●真夜中に聴きたい50曲 (3)
(3) Neil Young「Keep On Rockin' In The Free World」(ニール・ヤング:キープ・オン・ロッキング・イン・ザ・フリー・ワールド)
だいたい、ニール・ヤングの曲から1曲を選べ…というのが土台無理な話。1960年代のデビュー以来、60代になった現在に至るまで、ソロシンガーとしての活動はむろん、バッファロー・スプリングフィールド、CSN&Y、そしてクレージーホースとのセッションを含めてあらゆるジャンルの音楽に手を出し、公民権運動やベトナム戦争から9.11テロ事件に至るまで常にその時代に起きた歴史的な出来事へのメッセージを送りながら第一線を走り続けてきた彼には、時代を象徴する曲や傑作と言えるアルバムが山ほどあります。アルバムで言えば「アフター・ザ・ゴールド・ラッシュ」や「ハーベスト」、曲では「オンリー・ラヴ」や「ハート・オブ・ゴールド」などをベストに挙げる人も多いでしょうが、あえて私は、彼のミュージシャンとしての真髄を示す象徴的な曲として「Keep On Rockin' In The Free World」を挙げたいと思います。

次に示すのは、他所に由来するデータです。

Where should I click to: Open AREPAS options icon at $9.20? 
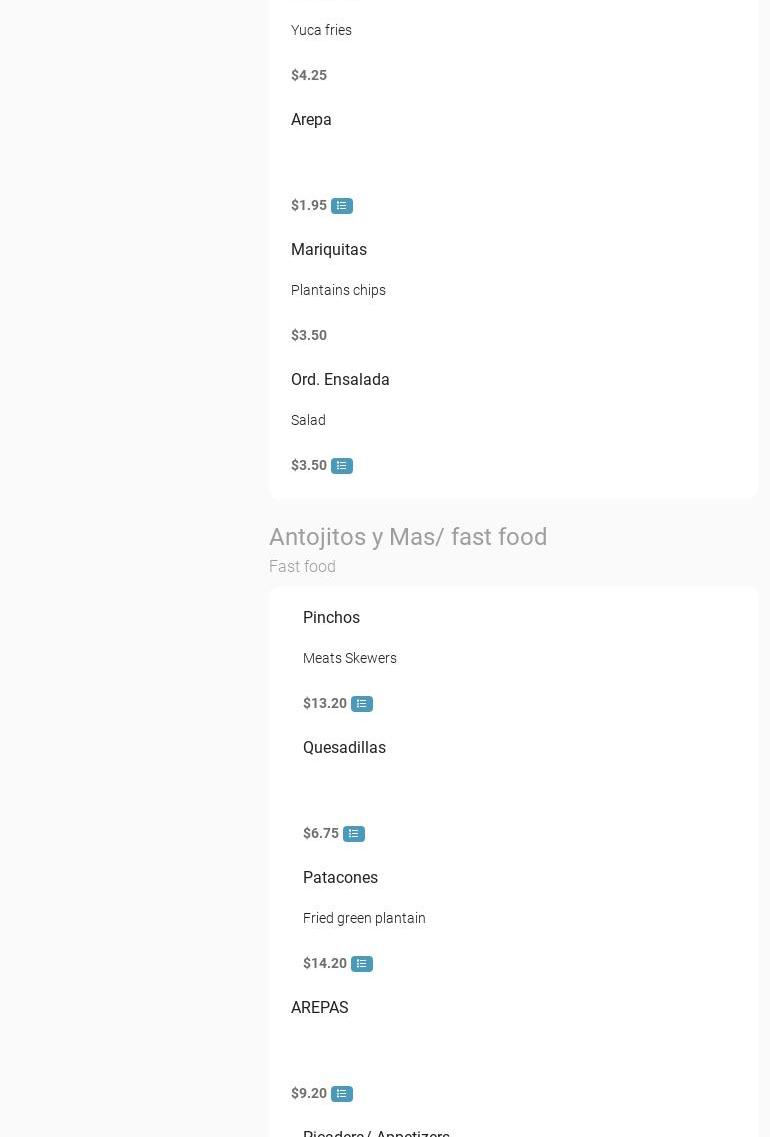(x=342, y=1094)
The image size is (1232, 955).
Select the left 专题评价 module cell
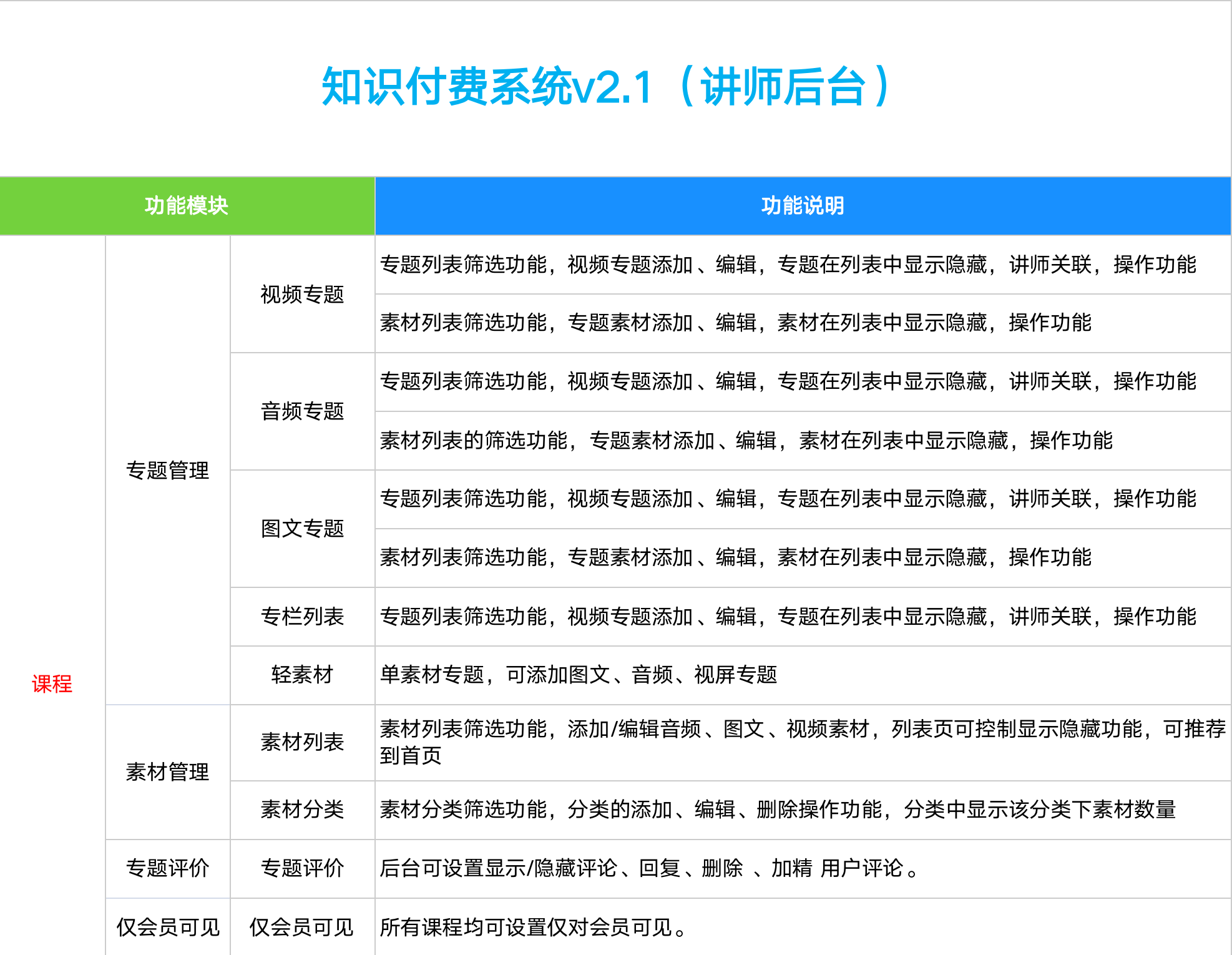tap(168, 868)
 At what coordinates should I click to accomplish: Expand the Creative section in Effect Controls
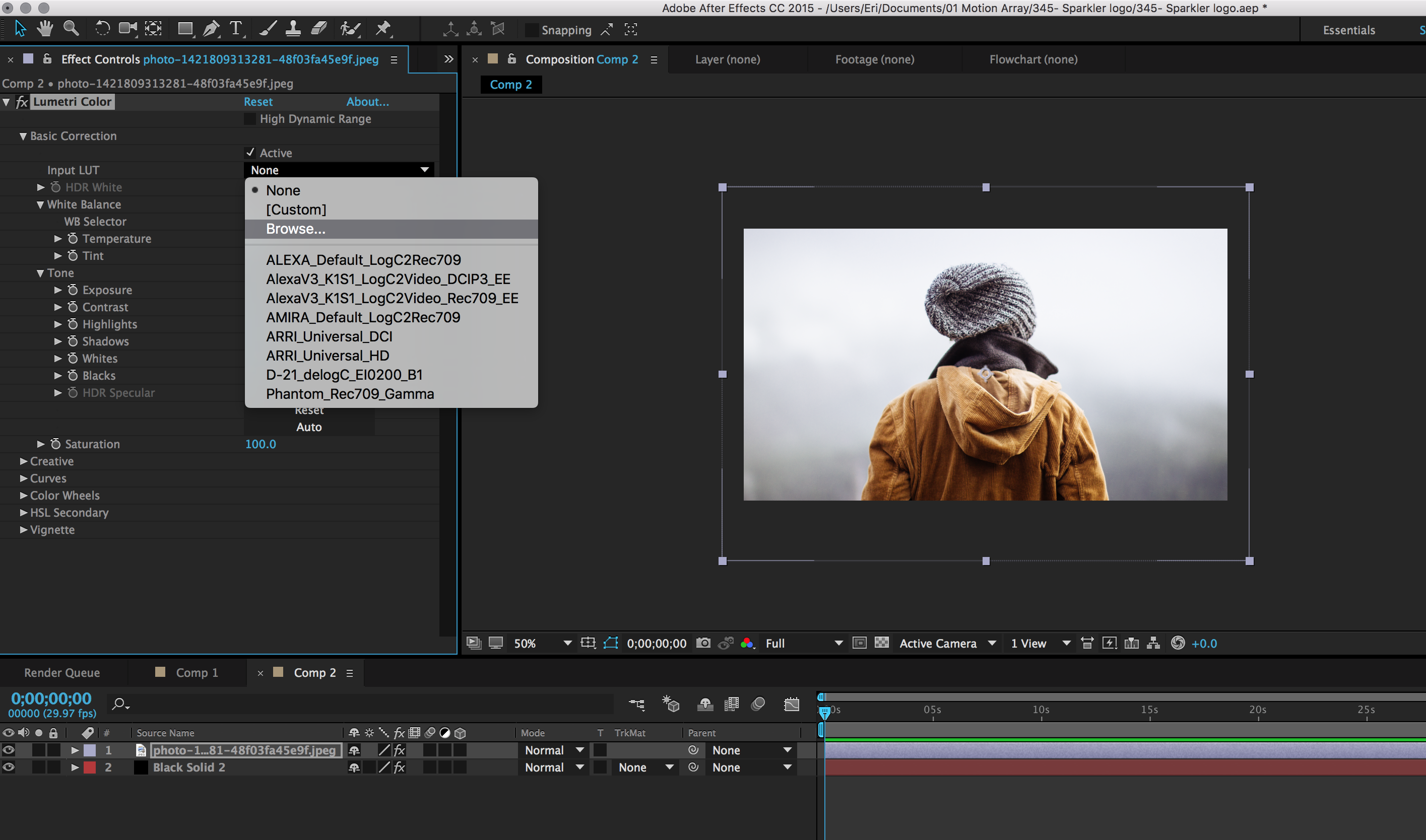22,460
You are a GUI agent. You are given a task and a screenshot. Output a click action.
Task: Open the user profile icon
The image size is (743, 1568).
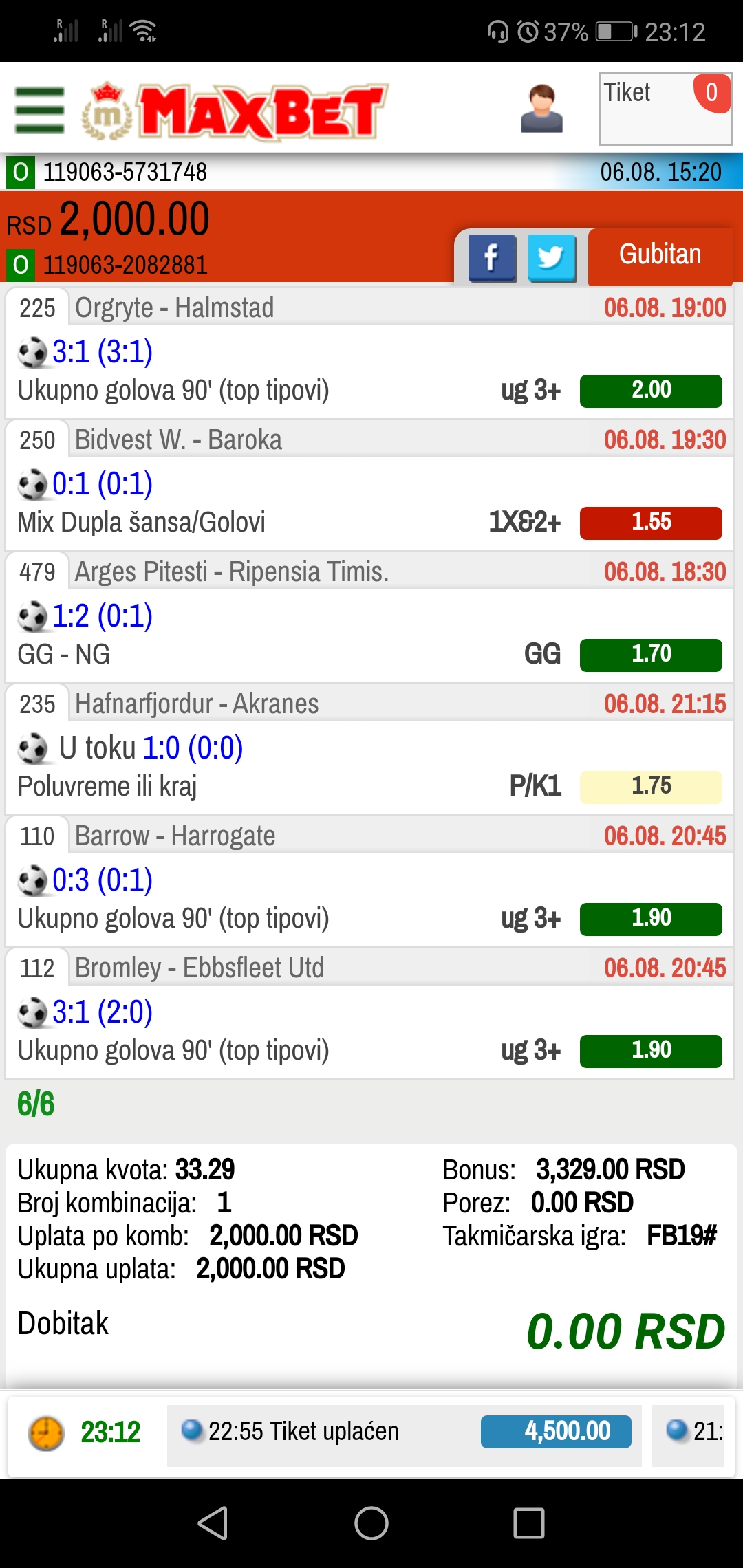541,109
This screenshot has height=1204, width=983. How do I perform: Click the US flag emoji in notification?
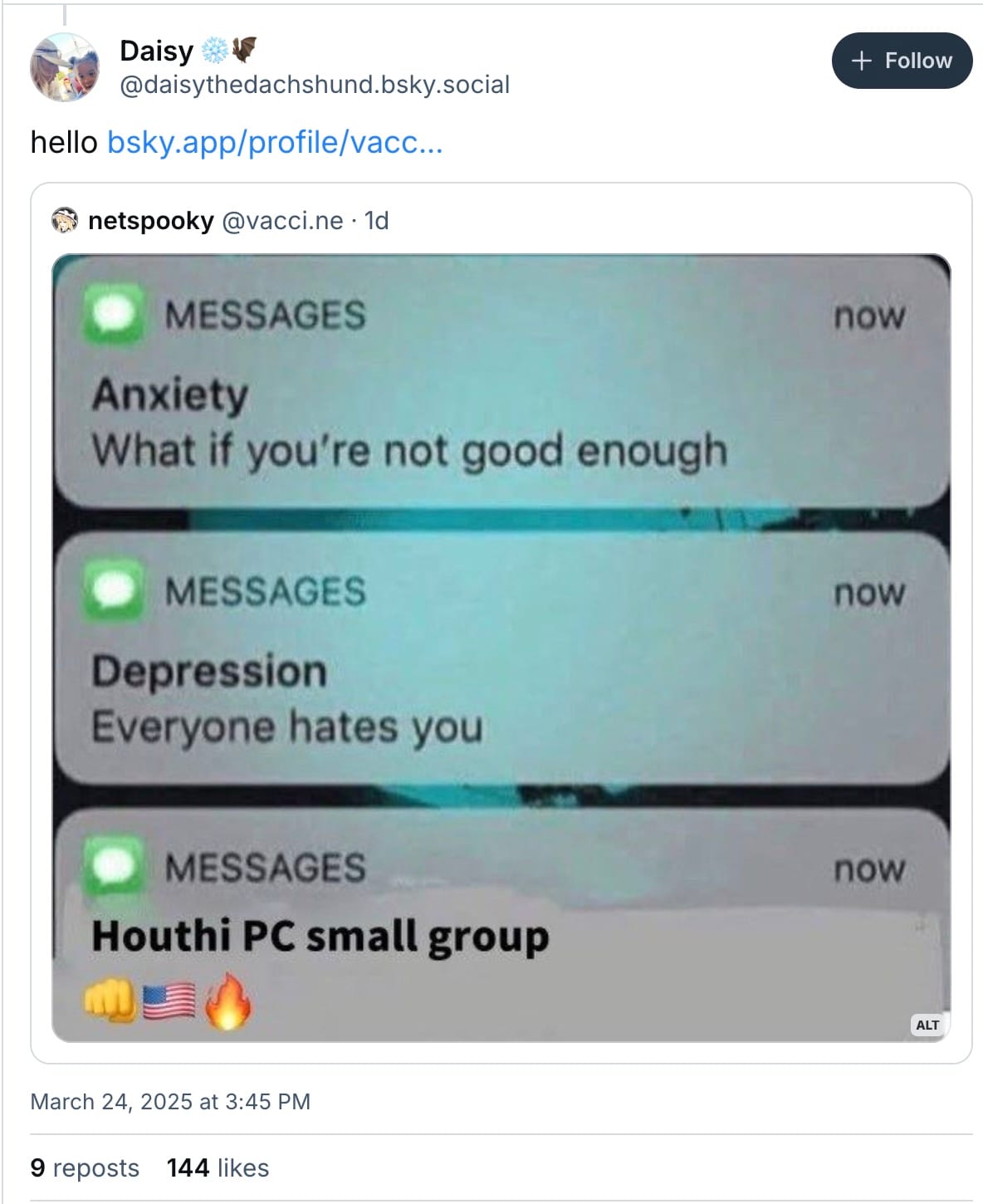tap(169, 1001)
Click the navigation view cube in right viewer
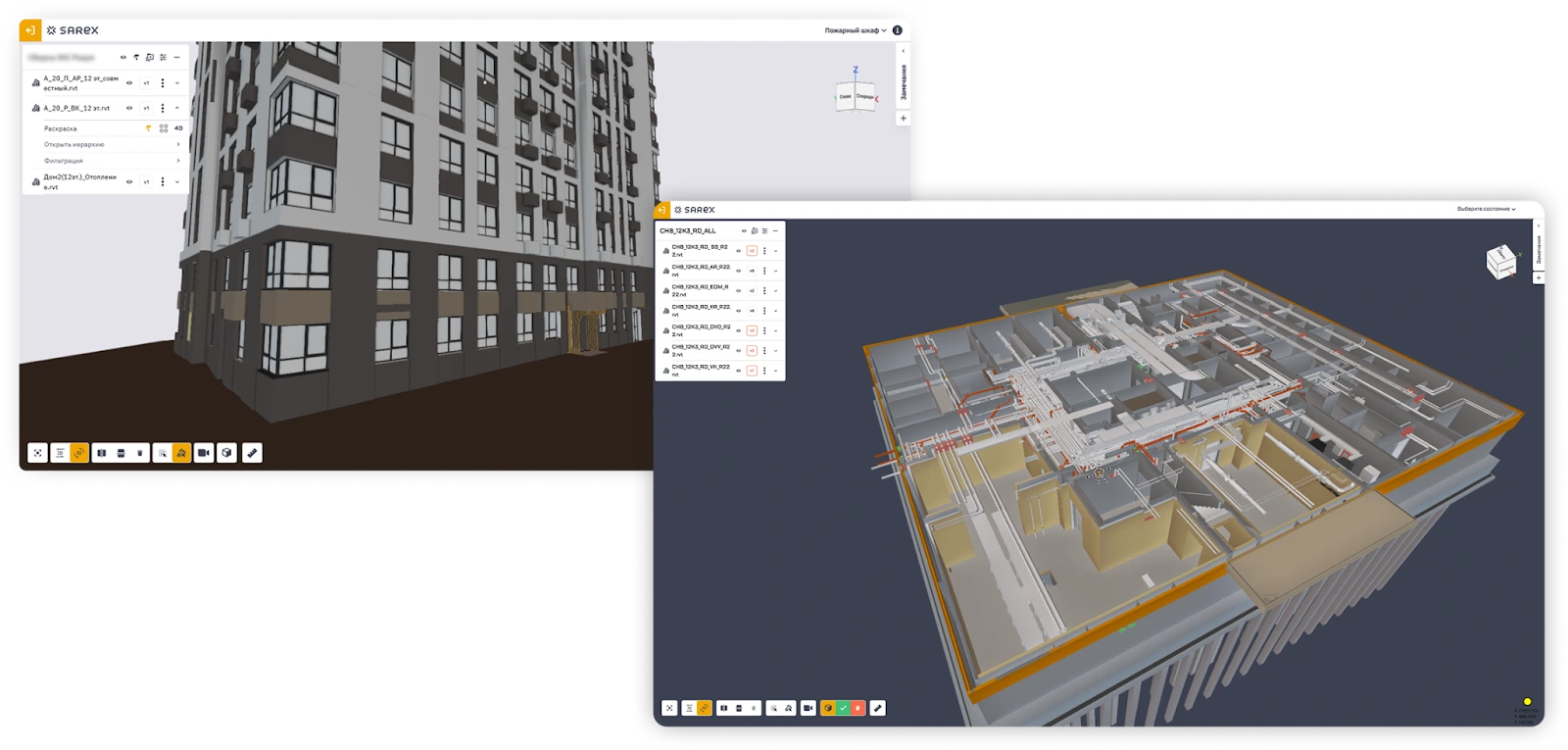The height and width of the screenshot is (750, 1568). pos(1500,262)
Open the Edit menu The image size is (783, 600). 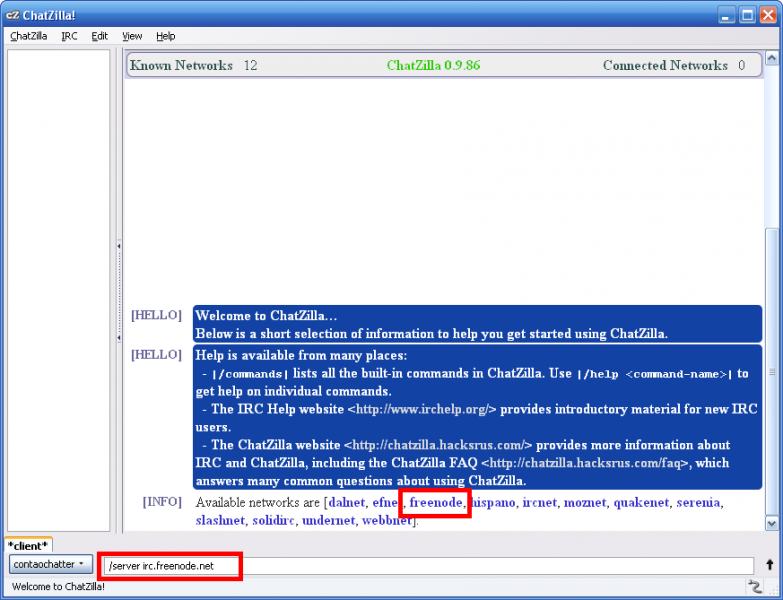tap(99, 36)

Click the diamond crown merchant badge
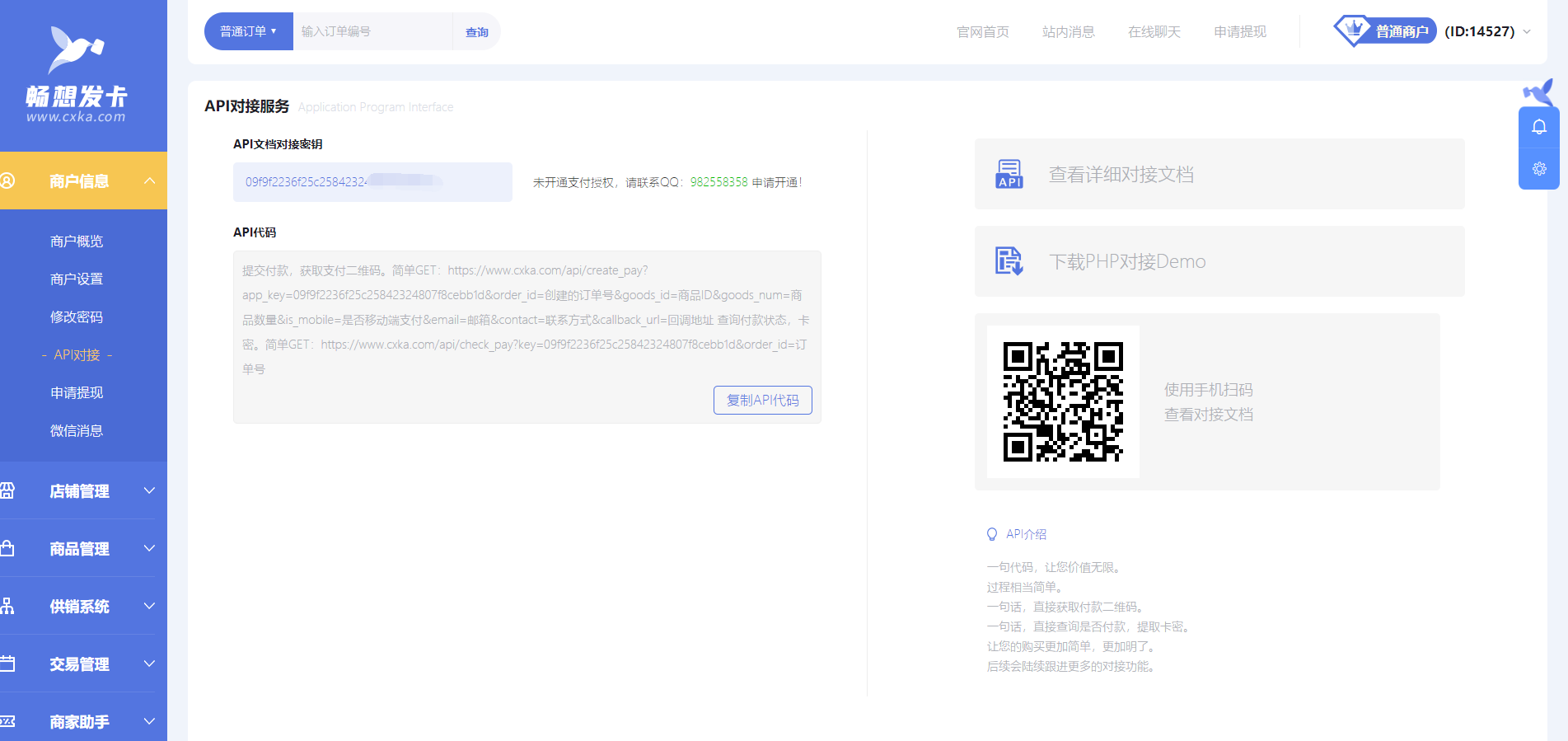coord(1352,31)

この曲を収録した1989年のアルバム「Freedom」は、グランジのがベースの轟音・爆音系の曲と、ジャンル分類不能なオルタナティブ系の曲、リンダ・ロンシュタットとのデュエット曲から叙情的な曲までがバラエティ豊かに収録されていますが、その中で「Keep On Rockin' In The Free World」はといえば、ともかく「ロック」をしている…としか言いようがない曲。時代へのメッセージを発信し続けてきたニール・ヤングだからこそ、ストレートなサウンドと歌詞が、心に響きます。私はこの曲が大好きです。ニール・ヤングは、○○系とレッテルを貼るのは難しいミュージシャンですが、私としては、やはり永遠のロックシンガーとしての彼が好きですね。
そういえば、マイケル・ムーア監督の映画「華氏911」のエンディングテーマで、「Keep On Rockin' In The Free World」が使われていました。
Keep on Rockin' in the Free World
ロックし続けろ、ここは自由の国だ!
…と歌うニール・ヤングは、これからもずっと、過激なロックおやじでいて欲しいものです。